= 文本段落 =
•••••
利用Appium+Python+Android设备爬取APP数据

一、前言

Appium 简单介绍

Appium 是一个自动化测试开源工具,支持iOS和 Android平台上的原生应用,web应用和混合应用。

Appium 是跨平台的,支持OSX,Windows以及Linux系统;支持多语言,采用C/S设计模式,只要满足client能够发送http请求给server即可

工作原理

利用Appium+Python+Android设备爬取APP数据_第1张图片

二、环境搭建

python 安装 python-client

执行命令:

pip install Appium-Python-Client

安装 Android Studio(自带Android SDK)

1、下载地址:https://developer.android.google.cn/studio/

2、修改 ~/.bash_profile 环境变量

export ANDROID_HOME=/Users/linchen/Library/Android/sdk
export PATH=${PATH}:${ANDROID_HOME}/platform-tools
export PATH=${PATH}:${ANDROID_HOME}/tools
export PATH=${PATH}:${ANDROID_HOME}/build-tools/29.0.0

3、安装完成后在设置中获取 Android SDK 地址(例如:/Users/linchen/Library/Android/sdk),后续会用到
利用Appium+Python+Android设备爬取APP数据_第2张图片

4、手机连接到电脑(安卓机需要开启开发者模式、传输文件模式),在终端输入 adb devices 命令,如果能显示手机信息则 android sdk 环境配置成功

# adb命令:
adb devices

# 命令执行结果:
List of devices attached
FFK0217930005760    device

Appium 桌面版安装

1、下载地址:https://github.com/appium/appium-desktop/releases/tag/v1.13.0

2、打开 Appium,在“编辑配置”中修改 ANDROID_HOME、JAVA_HOME 路径
利用Appium+Python+Android设备爬取APP数据_第3张图片
3、在启动服务之后,点击“启动检查器会话”
•••••
= 待完成任务 =
[A] 请根据上文的文本段落回答下列问题,每题单独一行,并用相同编号标注答案:
(i) Appium 支持哪几类应用?
(ii) 安装 python-client 需要执行什么命令?
(iii) 打开 Appium 后,在"编辑配置"中需要修改哪两个路径?
[B] 请将上文的文本段落中的这句话译成英语:"Appium 是一个自动化测试开源工具,支持iOS和 Android平台上的原生应用,web应用和混合应用。"
[C] 判断下列说法是否与上文的文本段落相符。每项回答"是"或"否",并原文引用起决定作用的词句:
(i) Appium 只能在 Windows 系统上运行。
(ii) 在终端输入 adb devices 命令后,如果能显示手机信息,就说明 android sdk 环境配置成功。
(iii) 安装 Android Studio 之后,还需要另外单独安装 Android SDK。

= 数据集内容 =
•••••
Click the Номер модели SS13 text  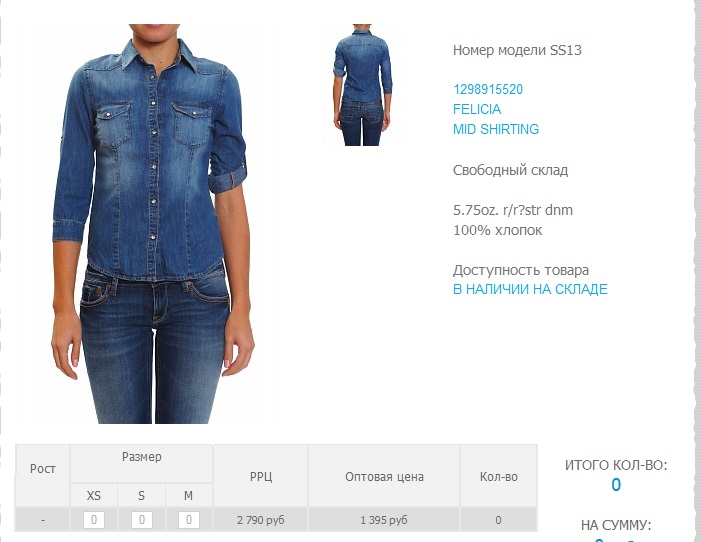click(517, 50)
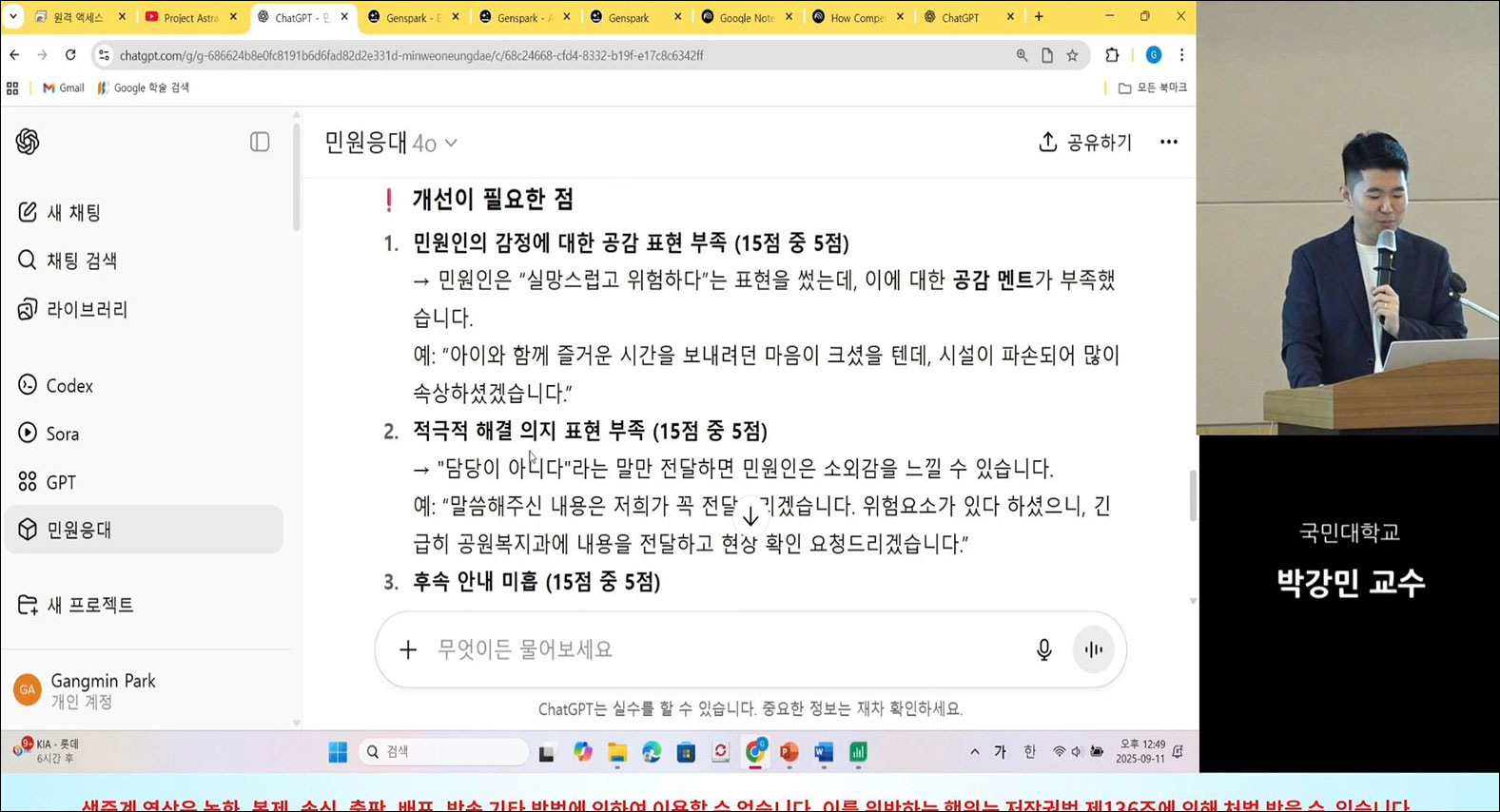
•••••
= 最终结果 =
[A]
(i) 原生应用、web应用和混合应用。
(ii) pip install Appium-Python-Client
(iii) ANDROID_HOME 和 JAVA_HOME。

[B] Appium is an open-source automated testing tool that supports native, web, and hybrid applications on the iOS and Android platforms.

[C]
(i) 否。"Appium 是跨平台的,支持OSX,Windows以及Linux系统"
(ii) 是。"如果能显示手机信息则 android sdk 环境配置成功"
(iii) 否。"安装 Android Studio(自带Android SDK)"